:: Data supplied ::

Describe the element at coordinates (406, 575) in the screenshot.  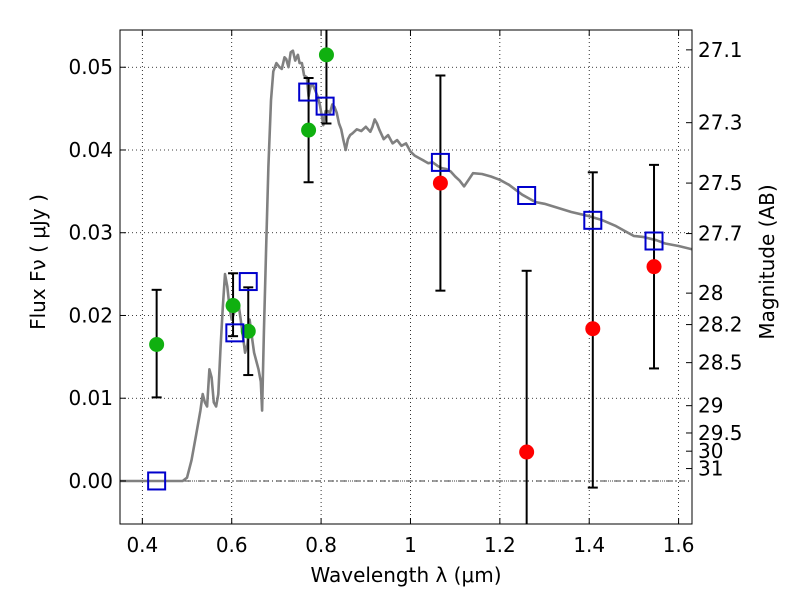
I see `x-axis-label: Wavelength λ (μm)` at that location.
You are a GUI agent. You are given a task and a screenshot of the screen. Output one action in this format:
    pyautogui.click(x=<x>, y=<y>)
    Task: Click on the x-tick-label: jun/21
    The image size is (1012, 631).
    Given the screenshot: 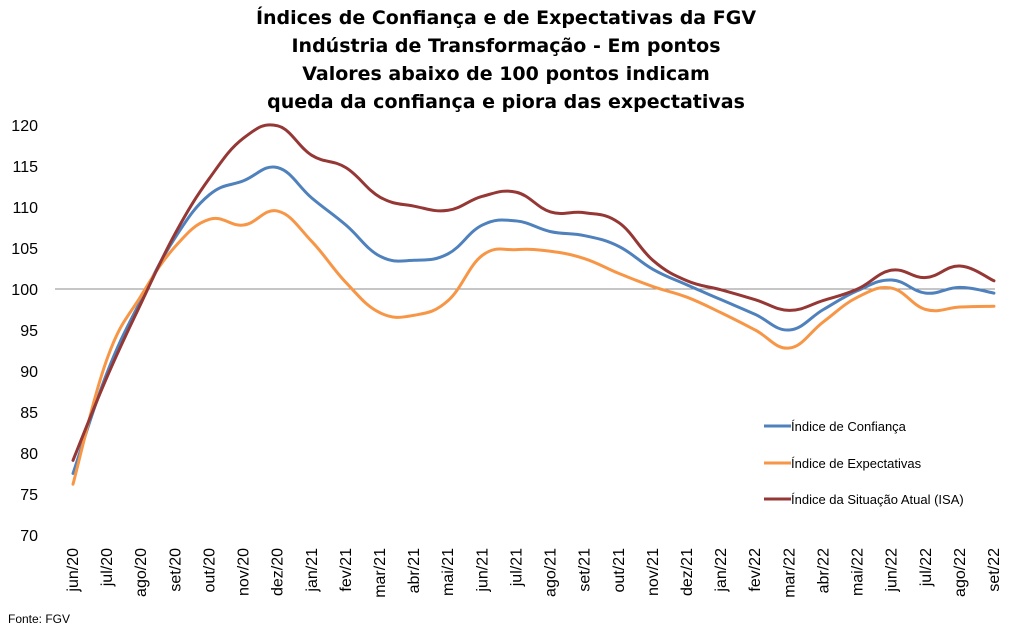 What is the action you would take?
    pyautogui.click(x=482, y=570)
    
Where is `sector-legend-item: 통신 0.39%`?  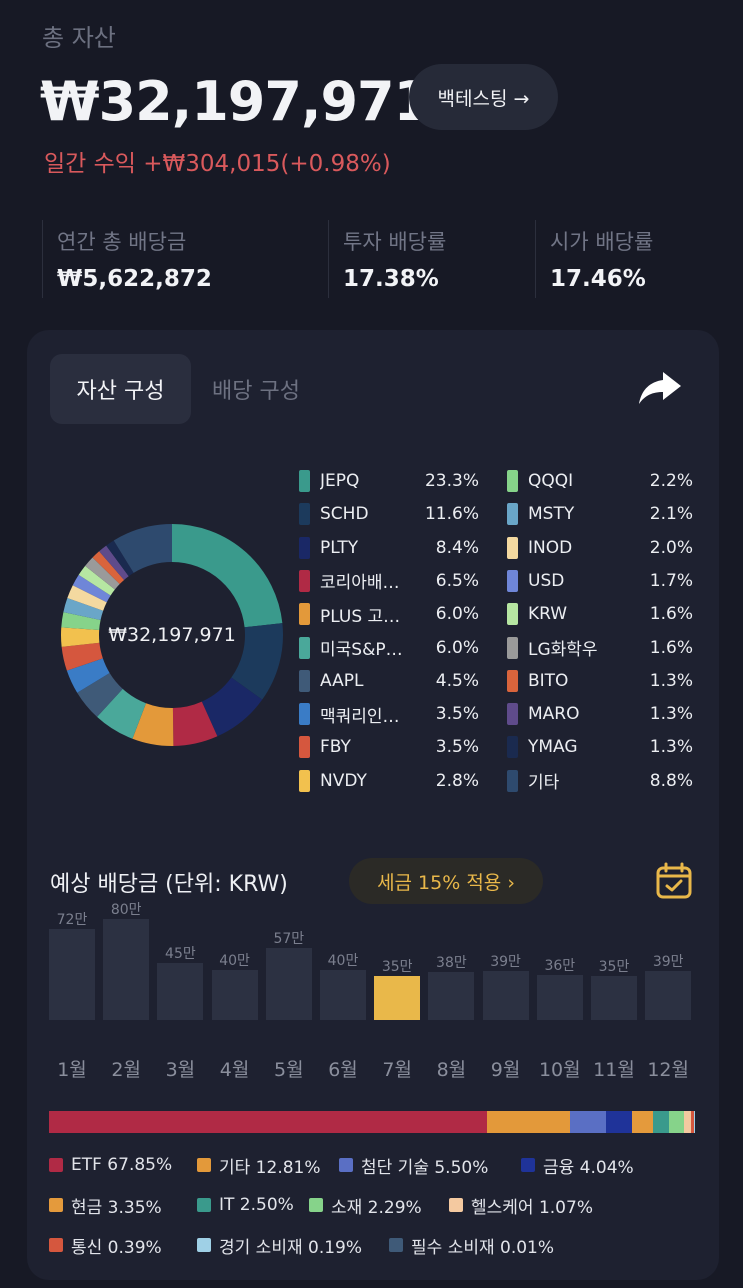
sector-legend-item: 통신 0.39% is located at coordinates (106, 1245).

:::

▶ Description of the task: Copy everything from the start of the records down to the line containing "at that location.", keeping both ends. Leave out the pictures.

▶ Exercise output:
Describe the element at coordinates (406, 575) in the screenshot.  
I see `x-axis-label: Wavelength λ (μm)` at that location.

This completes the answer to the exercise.